I have enclosed my nonrefundable filing fee in the amount of $____________.
(Please see attached filing fee schedule. Make check or money order payable to the D.C.
Bar. Do not send cash.) To request a waiver of the filing fee based upon indigency please
contact the ACAB for a Confidential Financial Statement.
Check here if you request an accommodation for a disability. Those who request
an accommodation will be contacted by Attorney/Client Arbitration Board staff
concerning the request. (See item #10 on the Agreement to Arbitrate form for the D.C.
Bar Accessibility and Disability policy).

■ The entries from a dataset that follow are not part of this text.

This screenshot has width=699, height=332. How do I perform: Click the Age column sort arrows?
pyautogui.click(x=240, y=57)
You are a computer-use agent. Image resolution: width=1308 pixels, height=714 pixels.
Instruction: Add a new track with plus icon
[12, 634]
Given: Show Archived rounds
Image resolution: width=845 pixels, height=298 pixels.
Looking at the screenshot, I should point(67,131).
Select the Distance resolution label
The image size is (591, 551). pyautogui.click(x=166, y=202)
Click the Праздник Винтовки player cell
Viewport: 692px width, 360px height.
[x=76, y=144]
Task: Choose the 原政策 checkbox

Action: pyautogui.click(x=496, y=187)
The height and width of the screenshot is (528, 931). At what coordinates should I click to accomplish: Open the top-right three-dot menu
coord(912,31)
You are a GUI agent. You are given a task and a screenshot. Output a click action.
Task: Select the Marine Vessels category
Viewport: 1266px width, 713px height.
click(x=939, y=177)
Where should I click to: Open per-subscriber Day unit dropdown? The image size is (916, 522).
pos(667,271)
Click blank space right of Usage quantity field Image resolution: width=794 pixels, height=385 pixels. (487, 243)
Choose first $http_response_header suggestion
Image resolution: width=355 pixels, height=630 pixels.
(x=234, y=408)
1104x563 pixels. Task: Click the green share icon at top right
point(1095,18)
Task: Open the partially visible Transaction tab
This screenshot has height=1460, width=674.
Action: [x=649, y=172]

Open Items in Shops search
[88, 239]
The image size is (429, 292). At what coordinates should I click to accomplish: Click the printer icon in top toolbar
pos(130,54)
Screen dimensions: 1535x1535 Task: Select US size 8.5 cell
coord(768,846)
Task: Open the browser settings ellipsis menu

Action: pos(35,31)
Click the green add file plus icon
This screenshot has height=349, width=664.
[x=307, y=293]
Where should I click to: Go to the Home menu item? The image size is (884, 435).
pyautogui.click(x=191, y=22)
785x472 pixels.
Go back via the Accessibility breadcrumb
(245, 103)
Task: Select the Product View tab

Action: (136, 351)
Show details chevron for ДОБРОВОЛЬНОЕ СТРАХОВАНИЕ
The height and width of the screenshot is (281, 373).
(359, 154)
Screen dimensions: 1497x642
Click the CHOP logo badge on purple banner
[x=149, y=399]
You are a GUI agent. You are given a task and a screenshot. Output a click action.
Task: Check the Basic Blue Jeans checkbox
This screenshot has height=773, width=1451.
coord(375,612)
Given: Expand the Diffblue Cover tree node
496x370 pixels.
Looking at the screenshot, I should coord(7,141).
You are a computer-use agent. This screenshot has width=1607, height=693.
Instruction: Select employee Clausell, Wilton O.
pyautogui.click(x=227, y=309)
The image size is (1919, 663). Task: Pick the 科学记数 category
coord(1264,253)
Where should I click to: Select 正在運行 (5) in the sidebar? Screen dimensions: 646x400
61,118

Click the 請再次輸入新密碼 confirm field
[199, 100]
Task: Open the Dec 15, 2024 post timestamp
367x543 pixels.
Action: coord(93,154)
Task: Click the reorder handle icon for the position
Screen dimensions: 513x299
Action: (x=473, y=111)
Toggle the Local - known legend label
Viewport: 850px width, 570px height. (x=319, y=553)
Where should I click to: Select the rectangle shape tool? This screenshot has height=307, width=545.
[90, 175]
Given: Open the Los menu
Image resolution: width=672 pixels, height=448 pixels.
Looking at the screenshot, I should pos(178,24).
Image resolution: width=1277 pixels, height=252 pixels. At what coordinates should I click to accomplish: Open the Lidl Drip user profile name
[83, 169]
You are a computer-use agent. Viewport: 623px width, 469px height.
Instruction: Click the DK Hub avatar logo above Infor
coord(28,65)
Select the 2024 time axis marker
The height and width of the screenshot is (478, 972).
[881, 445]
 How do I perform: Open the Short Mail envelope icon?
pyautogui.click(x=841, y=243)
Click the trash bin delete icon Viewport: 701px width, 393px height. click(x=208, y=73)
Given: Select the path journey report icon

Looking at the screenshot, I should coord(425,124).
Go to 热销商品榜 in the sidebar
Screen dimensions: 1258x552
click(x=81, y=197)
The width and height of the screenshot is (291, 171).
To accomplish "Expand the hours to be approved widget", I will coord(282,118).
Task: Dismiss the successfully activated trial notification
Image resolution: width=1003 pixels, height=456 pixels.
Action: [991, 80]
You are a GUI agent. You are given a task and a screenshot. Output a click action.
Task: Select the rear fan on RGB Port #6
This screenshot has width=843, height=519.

____________________________________ ______________________________
Signature Date
AGREEMENT TO ARBITRATE
1. I hereby agree to arbitrate, under the rules of the Attorney/Client Arbitration Board of the District of
Columbia Bar and applicable District of Columbia law, the following:
A fee dispute between:
Petitioner(s) __________________________________________________________
and
Respondent(s) __________________________________________________________
2. I agree that the arbitrators will be selected according to Attorney/Client Arbitration Board Fee
Arbitration Service Rules of Procedure.
If the monetary amount at issue is $10,000 or less, a single arbitrator will be assigned
to the dispute. If a dispute is $10,001 or more, a panel of three arbitrators will be
assigned to the dispute unless both parties agree to a single arbitrator.
Check here if you agree to have your case heard by a single arbitrator.
3. I will comply with this agreement and the rules of procedure.
4. I have considered carefully the other options I may have to resolve this dispute before signing this
agreement to arbitrate.
5. The respondent has the right to claim that the petitioner owes the respondent money relating to this
dispute. The arbitrator(s) will consider evidence presented that concerns the respondent's claim and
decide this issue when deciding the petitioner's claim against the respondent.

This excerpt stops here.